TESTO FORNITO:
Fusione di Comuni: qual è il vero scopo?

Nell’incontro pubblico di martedì sera il Sindaco Sermenghi ha esposto quello che sarà il suo programma nei prossimi anni: presupponendo che le risorse economiche diventino in futuro sempre più scarse ed insufficienti a garantire il livello dei servizi, si sceglie la linea di razionalizzare gli Enti locali e procedere a fusioni di Comuni. In particolare ha auspicato la fusione di Castenaso, Budrio e Granarolo entro il 2019.
Signor Sindaco, vogliamo ricordarle che esperimenti simili sono già stati tentati in passato, ed esattamente con le stesse motivazioni:

“Art. 30 – I Comuni con popolazione inferiore ai 2.000 abitanti, che manchino di mezzi per provvedere adeguatamente ai pubblici servizi, possono, quando le condizioni topografiche lo consentano, essere riuniti fra loro o aggregati ad altro Comune.
Può inoltre essere disposta la riunione di due o più Comuni, qualunque sia la loro popolazione (…omissis…)
Art. 31 – I Comuni, il cui territorio risulti insufficiente in rapporto all’impianto, all’incremento o al miglioramento dei servizi pubblici, all’espansione degli abitati o alle esigenze dello sviluppo economico, possono ottenere l’ampliamento della loro circoscrizione.”

DOMANDE DI STUDIO:
1) Riproduci fedelmente il tratto del testo sulla fusione di Comuni che va da "Signor Sindaco, vogliamo" fino a "ad altro Comune.".
2) Per ciascuna affermazione indica se concorda con il testo sulla fusione di Comuni, rispondendo sì o no e citando alla lettera le parole decisive.
(a) Il Sindaco ha auspicato la fusione di Castenaso, Budrio e Granarolo entro il 2019.
(b) L'art. 30 riguarda i Comuni con popolazione inferiore ai 5.000 abitanti.
(c) L'incontro pubblico si è svolto mercoledì sera.
3) Nel testo sulla fusione di Comuni, che cosa possono ottenere, secondo l'art. 31, i Comuni con territorio insufficiente?
Le voci del dataset non servono per svolgere il lavoro.

(Voci del dataset)
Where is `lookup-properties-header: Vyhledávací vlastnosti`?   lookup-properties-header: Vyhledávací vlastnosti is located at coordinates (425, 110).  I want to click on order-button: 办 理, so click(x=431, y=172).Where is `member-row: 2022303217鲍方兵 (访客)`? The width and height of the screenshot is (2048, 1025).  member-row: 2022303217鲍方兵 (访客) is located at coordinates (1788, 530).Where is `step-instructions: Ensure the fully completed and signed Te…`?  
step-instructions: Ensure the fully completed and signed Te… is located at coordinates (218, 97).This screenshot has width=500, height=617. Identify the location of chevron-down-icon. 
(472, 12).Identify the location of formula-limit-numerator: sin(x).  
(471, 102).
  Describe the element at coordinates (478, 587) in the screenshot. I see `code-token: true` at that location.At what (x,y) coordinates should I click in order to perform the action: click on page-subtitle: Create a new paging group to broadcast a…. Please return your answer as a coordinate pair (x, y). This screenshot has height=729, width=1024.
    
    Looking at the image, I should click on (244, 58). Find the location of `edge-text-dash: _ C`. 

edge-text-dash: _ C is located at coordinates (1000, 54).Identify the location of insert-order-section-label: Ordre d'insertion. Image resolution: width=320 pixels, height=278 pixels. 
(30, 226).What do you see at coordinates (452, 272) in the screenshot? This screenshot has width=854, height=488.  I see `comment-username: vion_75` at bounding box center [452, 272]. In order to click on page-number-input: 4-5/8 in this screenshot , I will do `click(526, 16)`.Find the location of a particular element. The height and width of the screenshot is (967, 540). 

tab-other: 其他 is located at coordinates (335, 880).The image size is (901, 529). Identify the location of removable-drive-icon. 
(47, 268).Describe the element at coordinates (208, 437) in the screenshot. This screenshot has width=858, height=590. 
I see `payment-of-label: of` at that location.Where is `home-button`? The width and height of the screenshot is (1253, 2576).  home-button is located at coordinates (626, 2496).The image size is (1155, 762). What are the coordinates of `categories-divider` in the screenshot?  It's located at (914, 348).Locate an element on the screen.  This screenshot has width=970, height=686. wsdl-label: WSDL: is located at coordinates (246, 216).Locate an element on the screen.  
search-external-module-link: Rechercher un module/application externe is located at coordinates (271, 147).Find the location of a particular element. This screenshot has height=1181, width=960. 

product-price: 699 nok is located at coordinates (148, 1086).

PROBLEMI RISOLTI:
1)
Signor Sindaco, vogliamo ricordarle che esperimenti simili sono già stati tentati in passato, ed esattamente con le stesse motivazioni:

“Art. 30 – I Comuni con popolazione inferiore ai 2.000 abitanti, che manchino di mezzi per provvedere adeguatamente ai pubblici servizi, possono, quando le condizioni topografiche lo consentano, essere riuniti fra loro o aggregati ad altro Comune.

2)
(a) Sì: "ha auspicato la fusione di Castenaso, Budrio e Granarolo entro il 2019".
(b) No: "I Comuni con popolazione inferiore ai 2.000 abitanti".
(c) No: "Nell’incontro pubblico di martedì sera".

3) L'ampliamento della loro circoscrizione.